_SELECTED TEXT_.
Segment Open

These approaches have been criticized because they are relevant primarily to future events that have a nontrivial similarity to past events, thus providing little leverage in anticipating terrorist activities that are qualitatively different from those carried out in the past. But even if this criticism is valid (and only research and experience will provide such indications), there is definite and important benefit in being able to reduce the risk from known forms of terrorist activity. Forcing terrorists to use new approaches implies new training regimes, new operational difficulties, and new resource requirements—all of which complicate their own planning and reduce the likelihood of successful execution.
The jury is still out on whether pattern-based data mining algorithms produced without the benefits of machine learning will be similarly useful, and in particular whether such techniques could be useful in discovering more subtle, novel patterns of behavior as being indicative of the planning of a terrorist event that would have been unrecognized a priori as such by intelligence analysts. Jonas and Harper (2006) refer to this kind of data mining as “pattern-based” data mining.13 The distinction between subject-based and pattern-based data mining is important. Subject-based data mining is focused on terrorist activities that are either precedented (because analysts have some retrospective understanding of them) or anticipated (because analysts have some basis for understanding the precursors to such activities), while pattern-based data mining is focused on future terrorist activities that are unanticipated and unprecedented (that is, activities that analysts are not able to predict or anticipate).

Segment Closed

_DATA FOR REVIEW_.
Segment Open

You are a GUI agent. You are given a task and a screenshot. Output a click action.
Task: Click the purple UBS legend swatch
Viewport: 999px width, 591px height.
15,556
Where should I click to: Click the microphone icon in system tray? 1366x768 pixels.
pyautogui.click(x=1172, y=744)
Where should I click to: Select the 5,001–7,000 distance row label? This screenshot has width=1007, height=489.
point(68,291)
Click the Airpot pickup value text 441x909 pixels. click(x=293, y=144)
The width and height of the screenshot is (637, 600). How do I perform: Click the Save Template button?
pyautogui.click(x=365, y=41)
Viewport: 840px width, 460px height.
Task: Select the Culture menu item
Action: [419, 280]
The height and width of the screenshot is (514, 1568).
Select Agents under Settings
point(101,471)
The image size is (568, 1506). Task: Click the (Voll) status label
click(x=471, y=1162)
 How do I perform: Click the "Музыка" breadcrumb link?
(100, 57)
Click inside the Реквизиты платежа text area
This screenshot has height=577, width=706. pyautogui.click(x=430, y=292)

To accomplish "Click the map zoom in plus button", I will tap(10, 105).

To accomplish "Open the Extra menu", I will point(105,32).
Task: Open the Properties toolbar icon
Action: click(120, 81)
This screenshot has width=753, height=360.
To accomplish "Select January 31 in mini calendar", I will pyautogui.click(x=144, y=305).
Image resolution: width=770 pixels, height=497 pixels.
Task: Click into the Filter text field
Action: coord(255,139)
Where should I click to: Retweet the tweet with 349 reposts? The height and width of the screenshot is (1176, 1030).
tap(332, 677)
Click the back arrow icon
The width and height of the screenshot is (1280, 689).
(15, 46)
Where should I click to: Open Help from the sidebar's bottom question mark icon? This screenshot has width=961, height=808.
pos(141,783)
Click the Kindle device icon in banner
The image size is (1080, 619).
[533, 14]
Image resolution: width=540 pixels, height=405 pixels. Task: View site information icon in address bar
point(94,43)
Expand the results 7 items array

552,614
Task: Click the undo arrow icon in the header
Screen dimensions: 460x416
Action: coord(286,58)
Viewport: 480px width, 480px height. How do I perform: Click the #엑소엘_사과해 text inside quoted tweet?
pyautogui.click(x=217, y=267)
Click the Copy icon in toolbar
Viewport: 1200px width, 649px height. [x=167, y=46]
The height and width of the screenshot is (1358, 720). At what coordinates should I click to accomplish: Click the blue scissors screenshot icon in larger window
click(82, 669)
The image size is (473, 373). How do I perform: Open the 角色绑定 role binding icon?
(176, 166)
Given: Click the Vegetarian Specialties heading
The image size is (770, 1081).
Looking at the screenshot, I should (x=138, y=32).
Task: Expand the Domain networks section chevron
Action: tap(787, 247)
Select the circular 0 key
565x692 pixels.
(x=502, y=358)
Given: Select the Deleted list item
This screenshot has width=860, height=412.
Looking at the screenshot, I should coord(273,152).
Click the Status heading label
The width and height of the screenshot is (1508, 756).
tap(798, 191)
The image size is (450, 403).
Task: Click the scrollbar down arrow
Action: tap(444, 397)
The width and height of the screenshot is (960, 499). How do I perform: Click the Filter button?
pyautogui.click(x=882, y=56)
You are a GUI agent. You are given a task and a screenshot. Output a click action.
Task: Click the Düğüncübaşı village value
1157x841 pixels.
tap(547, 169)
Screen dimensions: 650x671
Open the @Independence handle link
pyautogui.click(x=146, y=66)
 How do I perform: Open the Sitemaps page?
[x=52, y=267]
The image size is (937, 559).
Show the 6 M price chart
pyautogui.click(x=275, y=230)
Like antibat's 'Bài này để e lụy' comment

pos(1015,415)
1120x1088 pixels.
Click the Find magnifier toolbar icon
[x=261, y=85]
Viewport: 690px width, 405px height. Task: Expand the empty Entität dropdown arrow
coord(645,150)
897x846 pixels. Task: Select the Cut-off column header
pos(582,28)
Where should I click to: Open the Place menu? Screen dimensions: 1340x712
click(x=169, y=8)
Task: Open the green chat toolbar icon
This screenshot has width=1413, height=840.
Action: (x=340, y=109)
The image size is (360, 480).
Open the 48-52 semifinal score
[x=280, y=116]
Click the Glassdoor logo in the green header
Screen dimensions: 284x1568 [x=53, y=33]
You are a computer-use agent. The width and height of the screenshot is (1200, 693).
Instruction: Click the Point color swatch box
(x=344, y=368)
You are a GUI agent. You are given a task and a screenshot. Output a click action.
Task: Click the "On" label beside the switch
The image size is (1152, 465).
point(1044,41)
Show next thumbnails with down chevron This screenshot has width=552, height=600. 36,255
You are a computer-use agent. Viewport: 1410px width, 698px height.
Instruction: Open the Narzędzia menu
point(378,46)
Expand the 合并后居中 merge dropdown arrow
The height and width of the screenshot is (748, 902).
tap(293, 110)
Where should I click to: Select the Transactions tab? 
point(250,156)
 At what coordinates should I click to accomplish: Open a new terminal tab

Segment Closed

_PROBLEM TO WORK ON_. Summarize the passage on data mining against terrorism in three sentences.

_SOLUTION_. Some approaches have been criticized for applying mainly to future events that resemble past ones, yet reducing the risk from known forms of terrorism still forces terrorists into new training, operational difficulties, and resource requirements that lower their chances of success. It remains undecided whether pattern-based data mining without machine learning will be similarly useful, particularly in revealing subtle, novel behavior patterns that analysts would not have recognized in advance as signs of terrorist planning. The passage distinguishes subject-based data mining, which focuses on precedented or anticipated terrorist activities, from pattern-based data mining, which focuses on unanticipated and unprecedented ones.